ASSIGNMENT → The word "with" marks the lines to keep; find each one in the data and copy it.
-*-
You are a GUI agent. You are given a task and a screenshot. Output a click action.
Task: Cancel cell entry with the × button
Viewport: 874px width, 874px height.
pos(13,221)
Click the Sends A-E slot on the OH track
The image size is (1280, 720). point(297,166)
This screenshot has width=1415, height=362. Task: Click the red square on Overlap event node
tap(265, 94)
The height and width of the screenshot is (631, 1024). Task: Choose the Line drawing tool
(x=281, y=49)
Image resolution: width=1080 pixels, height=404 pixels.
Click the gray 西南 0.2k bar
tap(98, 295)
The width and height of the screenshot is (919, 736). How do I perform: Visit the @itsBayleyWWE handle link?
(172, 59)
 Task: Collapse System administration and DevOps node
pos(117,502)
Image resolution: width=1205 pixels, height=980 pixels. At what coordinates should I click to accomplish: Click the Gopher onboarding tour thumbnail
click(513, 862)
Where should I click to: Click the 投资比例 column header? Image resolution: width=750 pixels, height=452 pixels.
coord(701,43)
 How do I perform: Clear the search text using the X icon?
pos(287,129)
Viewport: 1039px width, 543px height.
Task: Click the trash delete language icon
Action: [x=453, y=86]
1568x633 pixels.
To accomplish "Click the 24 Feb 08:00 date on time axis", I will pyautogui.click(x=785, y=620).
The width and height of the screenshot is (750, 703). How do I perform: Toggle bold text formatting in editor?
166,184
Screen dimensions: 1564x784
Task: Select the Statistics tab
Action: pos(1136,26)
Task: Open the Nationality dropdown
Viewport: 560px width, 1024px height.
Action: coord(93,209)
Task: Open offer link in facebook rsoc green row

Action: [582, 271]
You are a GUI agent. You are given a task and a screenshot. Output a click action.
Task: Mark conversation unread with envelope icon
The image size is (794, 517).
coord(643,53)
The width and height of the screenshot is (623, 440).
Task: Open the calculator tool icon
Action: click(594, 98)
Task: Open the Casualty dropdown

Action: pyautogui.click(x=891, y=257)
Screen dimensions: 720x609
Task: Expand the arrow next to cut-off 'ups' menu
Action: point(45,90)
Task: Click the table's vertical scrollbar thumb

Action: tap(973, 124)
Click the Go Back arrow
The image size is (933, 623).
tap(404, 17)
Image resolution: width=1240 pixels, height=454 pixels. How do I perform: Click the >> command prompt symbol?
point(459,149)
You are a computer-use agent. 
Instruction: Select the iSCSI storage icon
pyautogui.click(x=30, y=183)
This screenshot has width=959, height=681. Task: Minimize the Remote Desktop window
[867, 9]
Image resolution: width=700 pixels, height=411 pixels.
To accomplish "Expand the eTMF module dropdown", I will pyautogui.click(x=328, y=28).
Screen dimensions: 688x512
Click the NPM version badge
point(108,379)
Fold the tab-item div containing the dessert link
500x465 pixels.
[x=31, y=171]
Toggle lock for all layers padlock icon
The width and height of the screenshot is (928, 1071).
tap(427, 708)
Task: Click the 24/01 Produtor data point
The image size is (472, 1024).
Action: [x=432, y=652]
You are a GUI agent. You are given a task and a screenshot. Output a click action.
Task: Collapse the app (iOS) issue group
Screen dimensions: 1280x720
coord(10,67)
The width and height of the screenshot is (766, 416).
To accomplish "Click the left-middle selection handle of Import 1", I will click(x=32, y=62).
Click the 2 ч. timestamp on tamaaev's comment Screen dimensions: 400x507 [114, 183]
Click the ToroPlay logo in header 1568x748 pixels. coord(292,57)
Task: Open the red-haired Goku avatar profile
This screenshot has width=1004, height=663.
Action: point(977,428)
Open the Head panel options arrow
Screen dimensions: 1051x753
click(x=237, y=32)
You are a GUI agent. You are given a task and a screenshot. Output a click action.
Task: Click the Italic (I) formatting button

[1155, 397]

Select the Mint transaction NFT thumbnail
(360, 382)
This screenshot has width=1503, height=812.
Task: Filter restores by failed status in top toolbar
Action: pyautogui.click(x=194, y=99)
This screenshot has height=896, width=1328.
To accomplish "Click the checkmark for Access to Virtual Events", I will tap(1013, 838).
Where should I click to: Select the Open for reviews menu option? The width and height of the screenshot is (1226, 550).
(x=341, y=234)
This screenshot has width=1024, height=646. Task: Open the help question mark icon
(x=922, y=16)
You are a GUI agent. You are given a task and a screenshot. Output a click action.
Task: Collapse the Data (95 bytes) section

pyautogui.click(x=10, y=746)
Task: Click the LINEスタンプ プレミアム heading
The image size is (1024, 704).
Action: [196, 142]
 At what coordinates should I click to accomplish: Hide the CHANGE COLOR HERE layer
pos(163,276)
-*-
RESPONSE TO THE EXERCISE →
Task: Cancel cell entry with the × button
Task: Mark conversation unread with envelope icon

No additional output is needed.